Wie draait op voor de kosten? Als de besluitvorming niet vlekkeloos verloopt en ook de Weertenaren onderling het er niet over eens worden dan komt het tot een proces.
Jacques Verstraelen (1934 – 2017) heeft in de archieven van het Gemeentearchief Weert hiervan een aardig voorbeeld gevonden.
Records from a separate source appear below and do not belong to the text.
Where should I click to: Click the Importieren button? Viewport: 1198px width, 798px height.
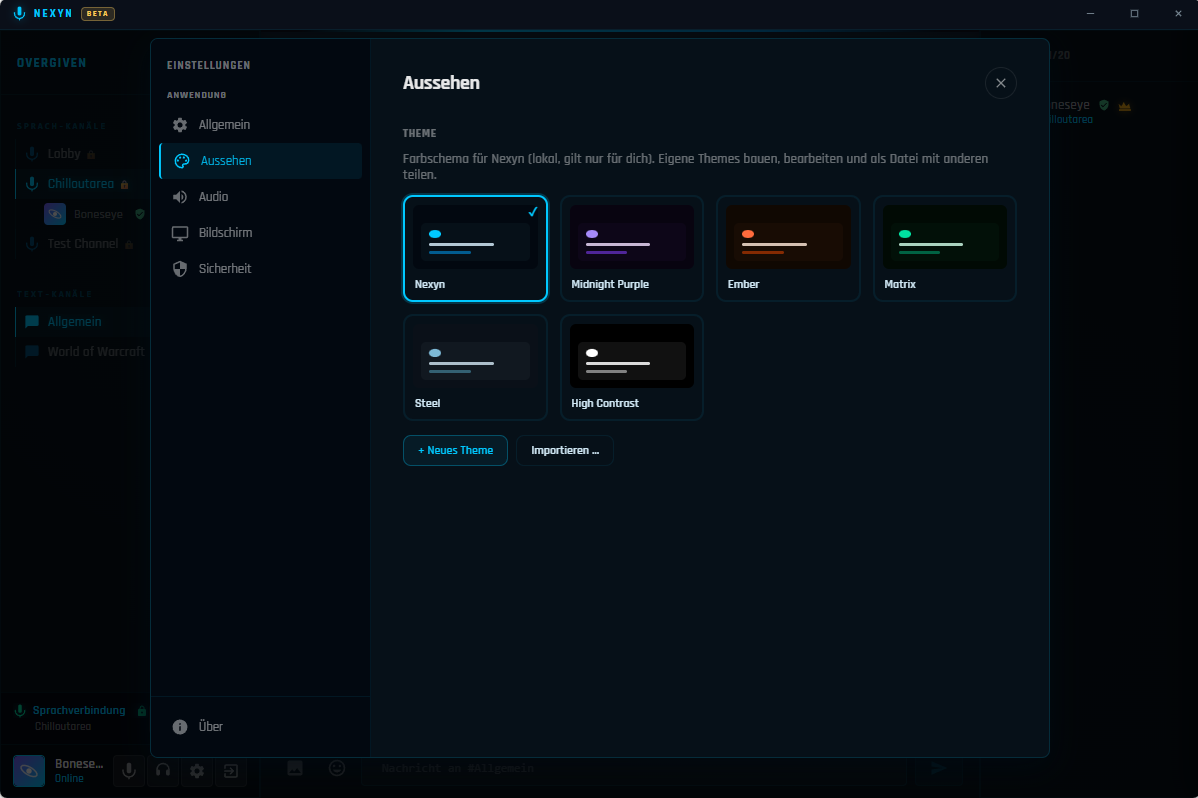tap(565, 450)
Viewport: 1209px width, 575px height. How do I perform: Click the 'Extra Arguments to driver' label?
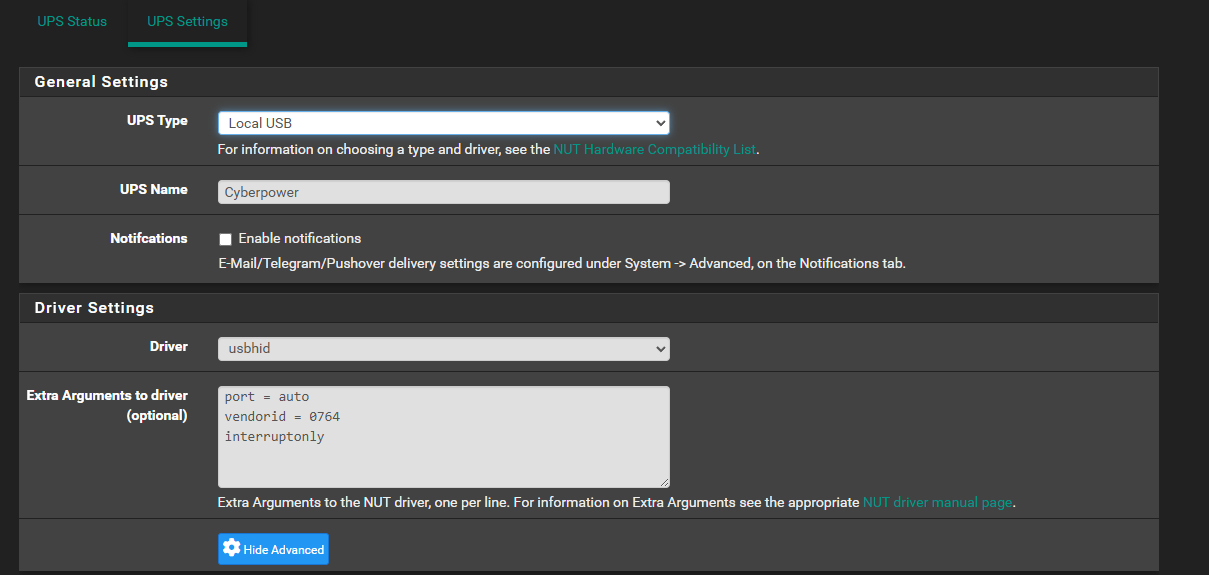[107, 396]
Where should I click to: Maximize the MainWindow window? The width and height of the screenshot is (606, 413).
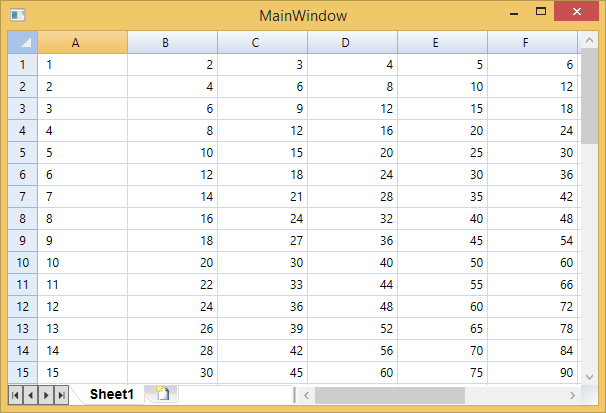click(x=541, y=13)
De schepenen van Weert doen op 23 september 1577 een uitspraak in het proces dat Jan (Litman) in de Ster, herbergier in het pand aan de Markt waarin anno 2022 ‘Brasserie D’Oude Markt’ is gevestigd, heeft aangespannen tegen Hein Ketelbueters. Jan woont aan het begin van de Maaspoort, aan de rechterzijde vanuit de stad gezien. Ketebueters bezit daar een bovenmodaal huis en verder bezit hij 3 ¾ bunder land ( = ruim 3 ¼ ha.), ook meer dan de gemiddelde Weertenaar. Na de Spaanse Furie in Antwerpen, die begint op 4 november 1576 - aantal doden 6.000 à 7.000 en na drie dagen is men nog bezig de buit op karren te laden –, stroomt het Spaanse leger uit over de Zuidelijke Nederlanden.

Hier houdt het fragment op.